Once again, you may ask? Yes, way back when California also had temporary paper plates displaying the ROS number in the rear vehicle registration plate holder (that’s actually what your license plate holder is called). This was discontinued sometime in the 1970s for reasons not completely clear, although these were flimsy affairs that disintegrated after the first car washing. That may be what led to the state simply getting rid of them altogether, however, without those clear pieces of temporary identification in lieu of permanent plates, several issues have been building in the state. These ranged from cheating toll plazas, committing petty and more serious crimes, and unsolved and untraceable hit-and-run injuries and, in some cases, fatalities. Conversely, consumer groups and civil liberty advocates have raised concerns over the adverse effects such easily identifiable temporary markers on a vehicle may have on lower income drivers.

But what does AB 516 really mandate? First, let’s understand how the license plate came about.

“elle ne doit jamais être cachée.”

The days of the first license plates

Champs Élysées, Paris, France in the 1890s

In Paris, France, the Department of the Seine laid down the first law requiring the owners of these new road locomotives motoring along the Champs Élysées and elsewhere to register and affix “an identifiable tag” to their car. The automobile was brand new at this time, remember. There were no such things as driving licenses or even classes on how to operate the things. Motorists were making up their own rules and getting away with, well, pretty much anything. With no way to prove that you owned any vehicle — bicycles included, actually — anybody could just come up, jump in and drive/ride it away and you couldn’t do anything about it. Laws specifically addressing this newfangled form of transportation had yet to be created nor penalties set for breaking said rules by the devotees of the high-speed (sometimes as much as 12 miles per hour) motorcar. Unlike horses, you couldn’t really put your brand on your metal ride, although horse-drawn carriages were required to have some sort of identification on them. Why not the horseless kind? Knowing that something had to be done, the Paris Police Ordinance of 14 August 1893 came up with just the thing.

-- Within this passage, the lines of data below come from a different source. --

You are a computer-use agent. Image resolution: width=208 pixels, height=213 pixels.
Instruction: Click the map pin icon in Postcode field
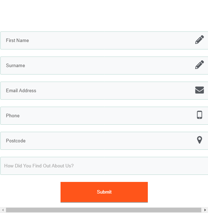tap(200, 140)

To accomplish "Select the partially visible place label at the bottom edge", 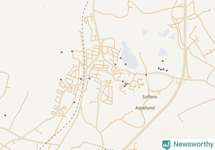I will (x=106, y=149).
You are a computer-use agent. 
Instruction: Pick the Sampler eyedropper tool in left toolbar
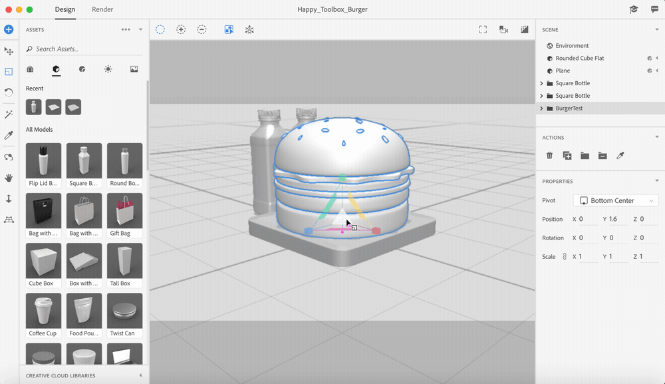click(9, 136)
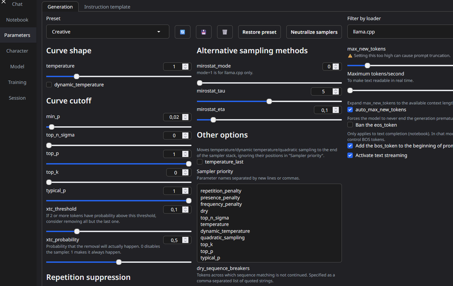Check the Ban the eos_token box

[350, 125]
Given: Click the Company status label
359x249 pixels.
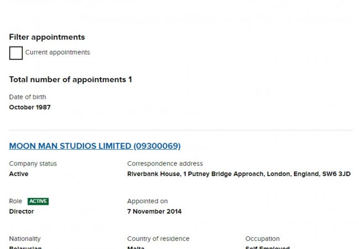Looking at the screenshot, I should [x=33, y=164].
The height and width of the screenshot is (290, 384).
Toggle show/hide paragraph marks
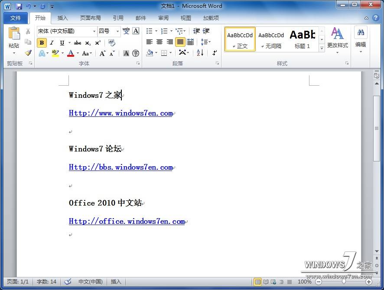215,53
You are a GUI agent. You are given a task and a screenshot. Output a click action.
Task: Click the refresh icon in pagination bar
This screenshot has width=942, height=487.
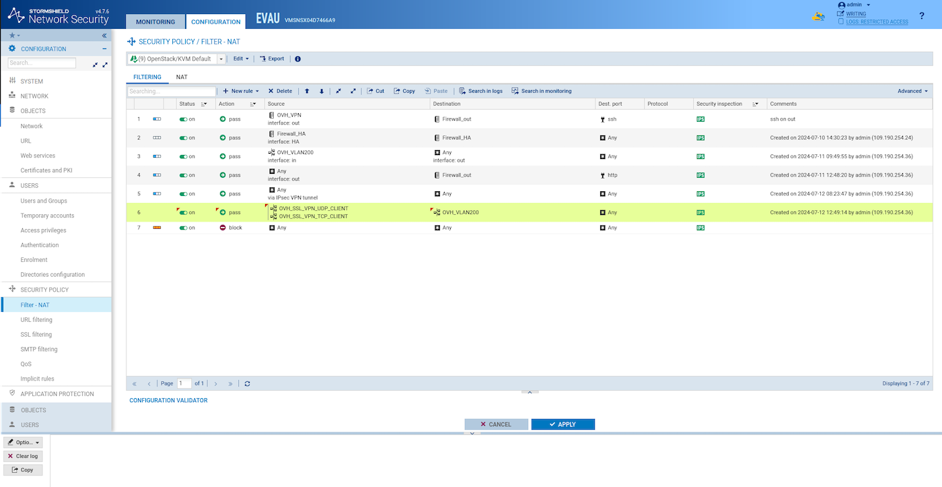(x=248, y=383)
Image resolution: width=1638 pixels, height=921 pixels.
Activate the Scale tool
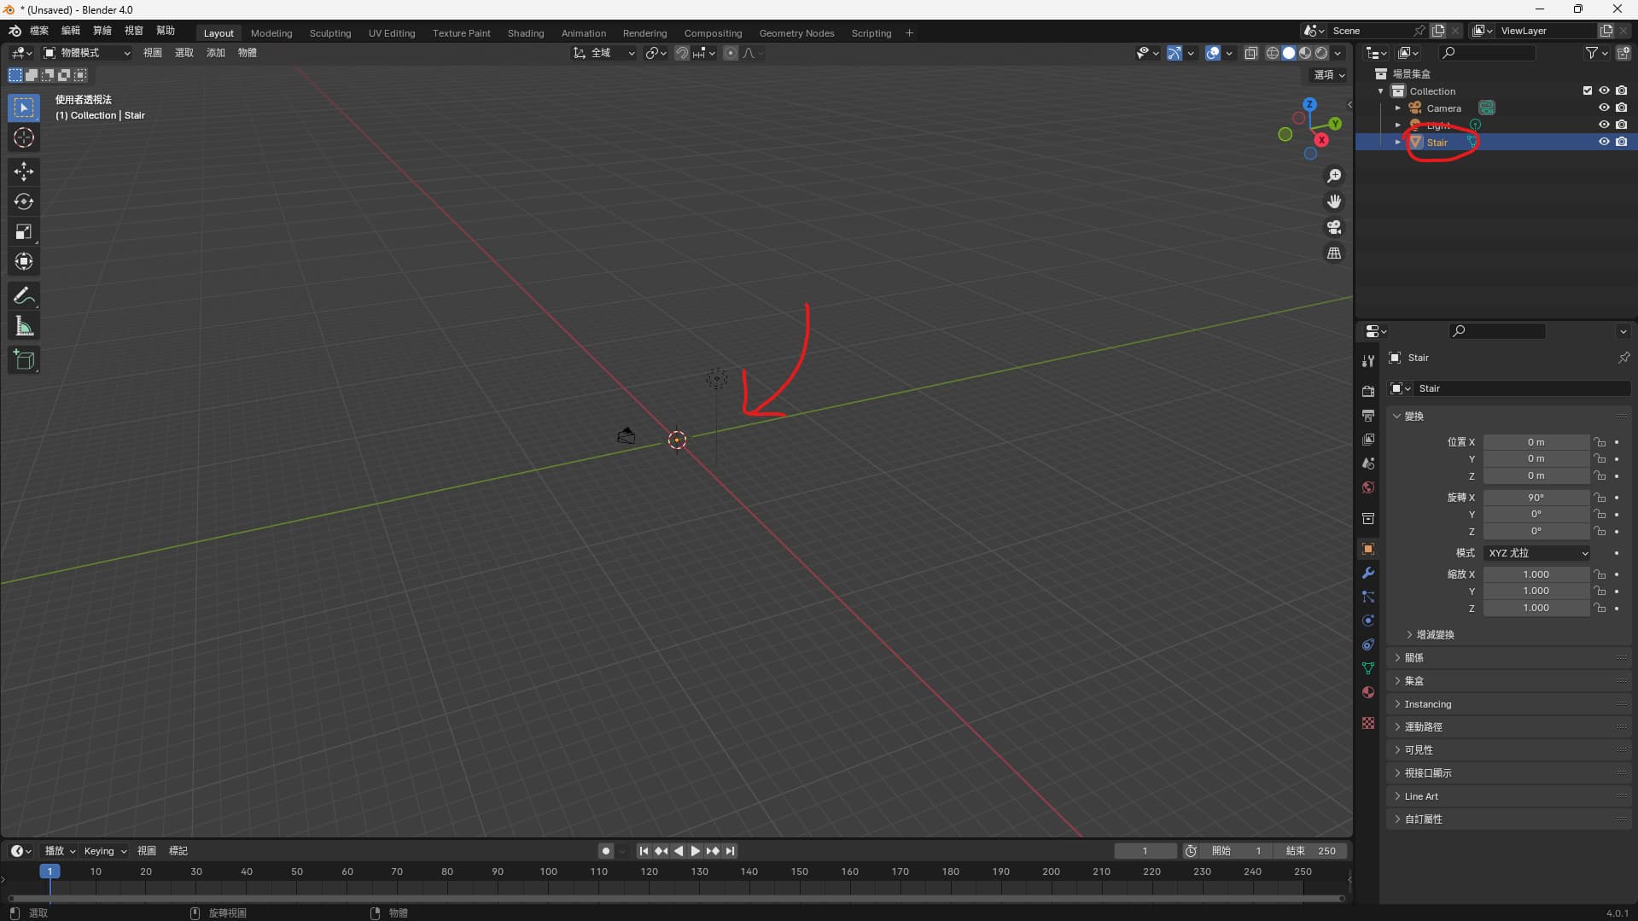coord(24,232)
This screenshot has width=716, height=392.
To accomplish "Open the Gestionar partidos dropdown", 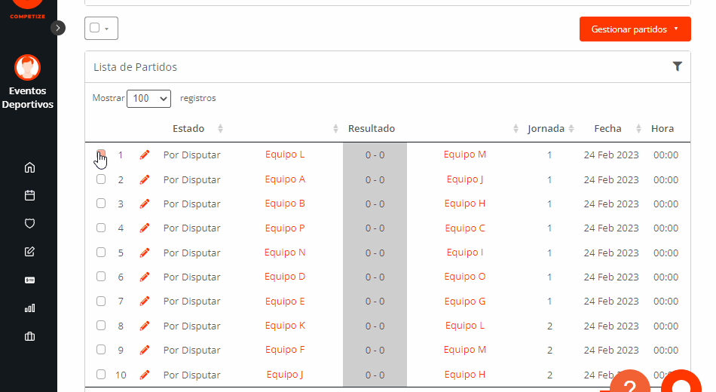I will point(635,29).
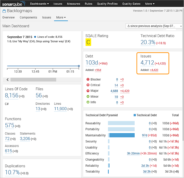Click the Blocker severity icon
The image size is (184, 178).
[x=88, y=79]
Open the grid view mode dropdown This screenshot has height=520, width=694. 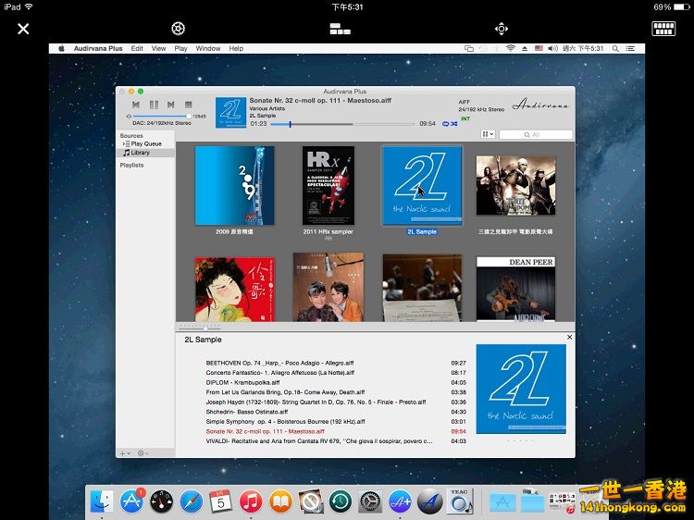point(488,134)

In English, the regulation reads, “Each motor vehicle shall bear on a metal plate and in legible writing the name and address of its owner, also the distinctive number used in application for authorization. This plate shall be placed at the left-hand side of the vehicle — it shall never be hidden (French: elle ne doit jamais être cachée). Plates were created by the owners themselves and consisted of their initials and some set of numbers emblazoned in porcelain glazed metal.

Within three years, Germany had joined Paris and by 1898, the Netherlands was the first country to introduce nationally registered license plates — called “driving permits”  — that were sequentially numbered starting at the number 1. This changed in 1906, but it was the first government maintained system in the world.

vintage license plate laws come to life

Alice Huyler Ramsey, the 1st woman to drive across the U.S. in 1909, with one of the first plated cars

The United States followed suit in 1901 with New York requiring all owners to have plates on their cars. At that time, these were the owner’s initials on whatever material they chose and attached at the back of the automobile. Massachusetts became the first state to issue plates for the cars of their residents in 1903, stopping the practice of owners creating their own.

And the rest, as they say, is regulated and mandated license plate history.

What is AB 516 exactly?

AB 516 amends and adds various sections to the California Vehicle Code. It starts out by reminding lawmakers of the current rules regarding vehicle registration and plate requirements in the state of California. The bill then goes on to mention a variety of changes and additions that establish a system by which dealers and the Department of Motor Vehicles can coordinate getting a temporary license plate immediately printed and adhered to the motor vehicle before it leaves the lot. AB 516 clarifies that this mandate covers all vehicles (used included) that do not have an existing permanent plate on it.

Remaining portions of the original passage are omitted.